_Assignment A_. Below, the text on NASCAR and thunderstorms is followed by entries. Decide whether each statement agrees with that text, answering yes or no and quoting the words that settle it: (i) Florida is the most likely place in the country for thunderstorms; (ii) California gets warmer, moister air from the Pacific Ocean; (iii) later race start times in 2021 will bring a large rise in the chance of rain.
_Assignment B_. Resume the text on NASCAR and thunderstorms, shown below before the entries, at the point where it stops.

_Text block_.
•••

Is This Really a Problem for NASCAR?
Unlike other series, NASCAR mostly doesn’t race in the rain, so thunderstorms are more of a problem for NASCAR than some other racing series.
But there’s also a geographical issue. 35-45% of NASCAR races are in the southeastern part of the country. And the southeastern part of the country is much more likely to have thunderstorms than any other part of the country, as shown below.
The southeast U.S. has two sources of warm moist air: the Atlantic Ocean and the Gulf of Mexico. (California has the Pacific Ocean, but because of the way the ocean currents circulate, they get colder, less-moist air.)
In particular, Florida is a peninsula. These two moisture sources not only combine, they literally run into each other, making Florida the most likely place for thunderstorms in the whole country.
There’s a blip in the number of thunderstorm days in the Rockies. That’s the effect of the mountains, which provide lots of lift. Even though they have less warm, moist air, what air they do have gets lots of encouragement to start thunderstorms.
Are We More Likely to Encounter Rain Delays in 2021?
The shifts toward later start times are pretty minor compared to the variation in the elements we need for a thunderstorm to occur. Local humidity and temperature, along with the weather in the upper atmosphere, vary more than the effect of additional instability due to shifting race times by one or two hours.
So while we may be slightly more likely to encounter rain, it’s going to be a small increase in probability, not a large one.
If only the vortex theory actually worked.
Why Doesn’t NASCAR Schedule to Avoid Rain?
NASCAR definitely considers weather in planning their schedule. We do not race in New Hampshire or Pocono in February. They try to keep drivers out of Daytona and Miami in the daytime heat of the hottest months of the year.

•••

_Available data_.
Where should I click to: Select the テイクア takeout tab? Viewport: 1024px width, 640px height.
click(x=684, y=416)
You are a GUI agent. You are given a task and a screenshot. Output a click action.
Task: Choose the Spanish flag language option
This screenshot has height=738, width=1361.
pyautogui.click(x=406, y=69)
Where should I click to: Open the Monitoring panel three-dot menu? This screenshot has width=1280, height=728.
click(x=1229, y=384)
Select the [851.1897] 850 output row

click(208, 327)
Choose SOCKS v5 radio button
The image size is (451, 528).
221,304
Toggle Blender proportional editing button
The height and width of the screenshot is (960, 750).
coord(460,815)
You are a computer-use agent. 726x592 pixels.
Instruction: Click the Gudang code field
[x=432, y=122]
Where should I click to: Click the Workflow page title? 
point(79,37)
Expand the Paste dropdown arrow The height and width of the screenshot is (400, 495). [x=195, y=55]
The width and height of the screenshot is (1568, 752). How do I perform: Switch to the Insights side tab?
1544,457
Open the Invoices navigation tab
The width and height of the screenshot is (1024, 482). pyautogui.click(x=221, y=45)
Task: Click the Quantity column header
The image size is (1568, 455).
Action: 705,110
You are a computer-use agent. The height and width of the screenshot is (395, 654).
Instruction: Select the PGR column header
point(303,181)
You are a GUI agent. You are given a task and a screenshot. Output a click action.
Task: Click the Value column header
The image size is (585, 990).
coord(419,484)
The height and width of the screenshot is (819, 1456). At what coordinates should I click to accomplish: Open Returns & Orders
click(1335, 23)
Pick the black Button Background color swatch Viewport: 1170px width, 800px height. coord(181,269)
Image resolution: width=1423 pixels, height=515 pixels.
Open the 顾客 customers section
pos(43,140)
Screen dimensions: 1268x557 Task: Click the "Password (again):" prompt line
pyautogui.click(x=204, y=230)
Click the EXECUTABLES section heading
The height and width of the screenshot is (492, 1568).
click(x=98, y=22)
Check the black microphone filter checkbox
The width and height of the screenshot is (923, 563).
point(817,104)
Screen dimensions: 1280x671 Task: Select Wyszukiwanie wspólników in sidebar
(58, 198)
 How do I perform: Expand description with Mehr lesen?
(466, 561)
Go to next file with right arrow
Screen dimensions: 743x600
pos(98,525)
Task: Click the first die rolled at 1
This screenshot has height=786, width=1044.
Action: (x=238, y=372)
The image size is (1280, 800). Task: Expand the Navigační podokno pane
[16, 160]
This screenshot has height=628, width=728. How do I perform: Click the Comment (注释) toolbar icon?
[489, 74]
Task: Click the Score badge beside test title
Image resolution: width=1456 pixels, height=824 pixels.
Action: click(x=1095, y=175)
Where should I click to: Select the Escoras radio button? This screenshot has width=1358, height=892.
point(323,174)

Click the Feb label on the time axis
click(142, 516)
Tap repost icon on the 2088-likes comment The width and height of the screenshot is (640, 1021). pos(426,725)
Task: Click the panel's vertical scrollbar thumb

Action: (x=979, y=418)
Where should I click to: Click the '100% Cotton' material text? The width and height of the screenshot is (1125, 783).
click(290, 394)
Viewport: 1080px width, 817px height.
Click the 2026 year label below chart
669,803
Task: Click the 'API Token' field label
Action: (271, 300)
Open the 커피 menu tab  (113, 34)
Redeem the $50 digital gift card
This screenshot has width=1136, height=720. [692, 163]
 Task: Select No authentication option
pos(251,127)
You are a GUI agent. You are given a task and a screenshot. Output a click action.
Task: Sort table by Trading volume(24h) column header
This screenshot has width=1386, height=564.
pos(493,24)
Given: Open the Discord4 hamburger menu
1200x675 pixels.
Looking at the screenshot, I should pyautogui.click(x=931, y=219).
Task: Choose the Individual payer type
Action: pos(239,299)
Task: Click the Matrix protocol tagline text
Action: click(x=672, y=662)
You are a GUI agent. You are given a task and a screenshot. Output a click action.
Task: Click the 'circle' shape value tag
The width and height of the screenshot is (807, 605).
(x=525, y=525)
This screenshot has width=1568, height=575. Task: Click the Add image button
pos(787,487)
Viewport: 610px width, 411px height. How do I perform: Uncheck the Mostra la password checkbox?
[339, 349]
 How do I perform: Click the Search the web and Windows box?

•••

_Final answer A_.
(i) Yes: "making Florida the most likely place for thunderstorms in the whole country."
(ii) No: "they get colder, less-moist air."
(iii) No: "it’s going to be a small increase in probability, not a large one."

_Final answer B_.
Weather is one of the most complex systems scientists study. Prediction — especially months in advance — is pretty much impossible.
But we have some generalities we can count on. If you start earlier, you’ve got a better chance of finishing the race — or at least getting to halfway — before rain stops the proceedings.
So if you really wanted to avoid rain, you’d start races at 8 a.m. I’m pretty sure that’s not going to happen just because of the impact on television viewing.
And there might be a downside to reaching halfway if you’re the type of fan who favors a delayed race with all laps run over an abbreviated race.
And weather is only one aspect NASCAR has to consider when developing a schedule.
Ever try getting six people to find a meeting time they can all make? NASCAR must juggle 26 different tracks and 36 dates (and that’s just point races).
- Geography constrains the calendar. Grouping west-coast dates prevents teams from having to a lot of cross-country trips which are exhausting and expensive.
- At-track scheduling also has to be considered.
- Even before COVID, NASCAR was moving to decrease the number of days teams had to be at the track to save teams money. There are a lot of one-day events on the 2021 schedule.
- Inspection takes time. With a one-day show, you can’t start a race at noon unless everyone shows up at the track at zero-dark-thirty. And the last thing you want is people who haven’t gotten enough sleep working on racecars.
- NASCAR’s move to later start times is recognition that it has a nationwide fan base. A noon eastern race is 9 AM Pacific time. People in California are in church, sleeping in, enjoying pancakes with the kids… Later start times help get more eyes on the sport.
- NASCAR’s television partners have an even bigger juggling act because they’re scheduling multiple sports. As seasons elongate, there are more and more conflicts.
If NASCAR wanted to minimize the chances of rain-shortened or delayed races, they’d have to sacrifice other things, like viewership, venues or cost. The later start times only increase the chances of a rainout by a small percent, which is small compared to other weather aspects that can’t be controlled or predicted.
As with everything in life — as my father always told me — the NASCAR schedule is a compromise.